In a recent Q3 earnings call, Disney CEO Bob Iger unveiled a series of significant pricing changes for the company’s streaming platforms, including Disney+, Hulu, and ESPN+. While the new pricing model introduces a discounted bundle option, it also entails notable price hikes across all three services.
Effective from October 12, the ad-free subscription plan for Disney+ will increase from $10.99 to $13.99 per month. Similarly, Hulu’s ad-free plan will experience the same price surge, rising from $14.99 to $17.99. However, Disney aims to maintain the cost of its ad-supported plans to encourage consumer adoption. Notably, the new pricing adjustments compound with last year’s increases, with Disney+’s premium plan now $6 more expensive and Hulu’s premium plan having escalated by $5 within the past year.
ESPN+ subscribers will also experience a minor price bump, as their monthly subscription charge climbs from $9.99 to $10.99. Furthermore, the Hulu + Live TV offering will witness a $7 surge in both its ad-supported and ad-free tiers, reaching $76.99 and $89.99, respectively.
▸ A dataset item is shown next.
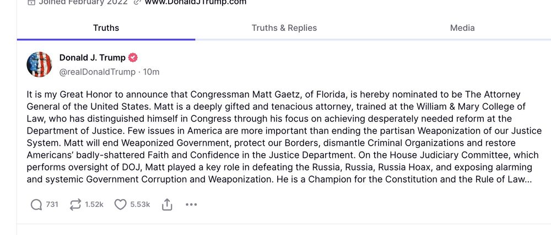Open the Truths & Replies tab
This screenshot has width=551, height=235.
[x=284, y=28]
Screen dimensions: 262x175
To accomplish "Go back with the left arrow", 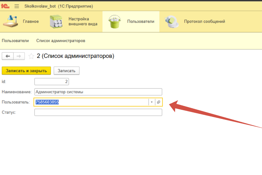I will point(8,56).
New Premium Bundle Offers Savings for Subscribers
Amid these price changes, Disney introduced a new premium bundle – the duo plan – which will offer ad-free access to both Disney+ and Hulu for a consolidated fee of $19.99 per month. Subscribers can opt for this bundle starting September 6, aiming to save over $10 compared to separate subscriptions. The existing bundles, including the ad-supported Hulu and Disney+ bundle, as well as the trio bundle featuring all three platforms, will remain available at adjusted prices, with the latter offered at $24.99.
Global Expansion and Future Strategies
The international market is not exempt from these changes. Disney intends to extend its ad-supported plan to Canada and select EMEA markets, launching a new standard tier and standard tier with ads for Disney+ on November 1. These new plans will start at £4.99/€5.99 per month in EMEA and $7.99 per month in Canada. The company has also indicated forthcoming premium subscription increases in these markets.
Joe Earley, President of Direct-to-Consumer, Disney Entertainment, highlighted the success of their ad-supported plans, which have attracted 3.3 million customers since launch. The company aims to replicate this momentum by expanding the offering to additional global markets, including Europe and Canada.
Controversy and Industry Impact
Despite these adjustments, the pricing changes have stirred some discontent, especially considering ongoing strikes by writers and actors advocating for fair compensation. Iger’s justification for the price adjustments to align the platforms’ worth has been met with skepticism.
In addition to these modifications, Disney is set to adopt tactics similar to Netflix to curb password sharing and encourage more paid subscriptions. Iger confirmed that measures would be put in place to prevent illicit sharing, starting in 2024.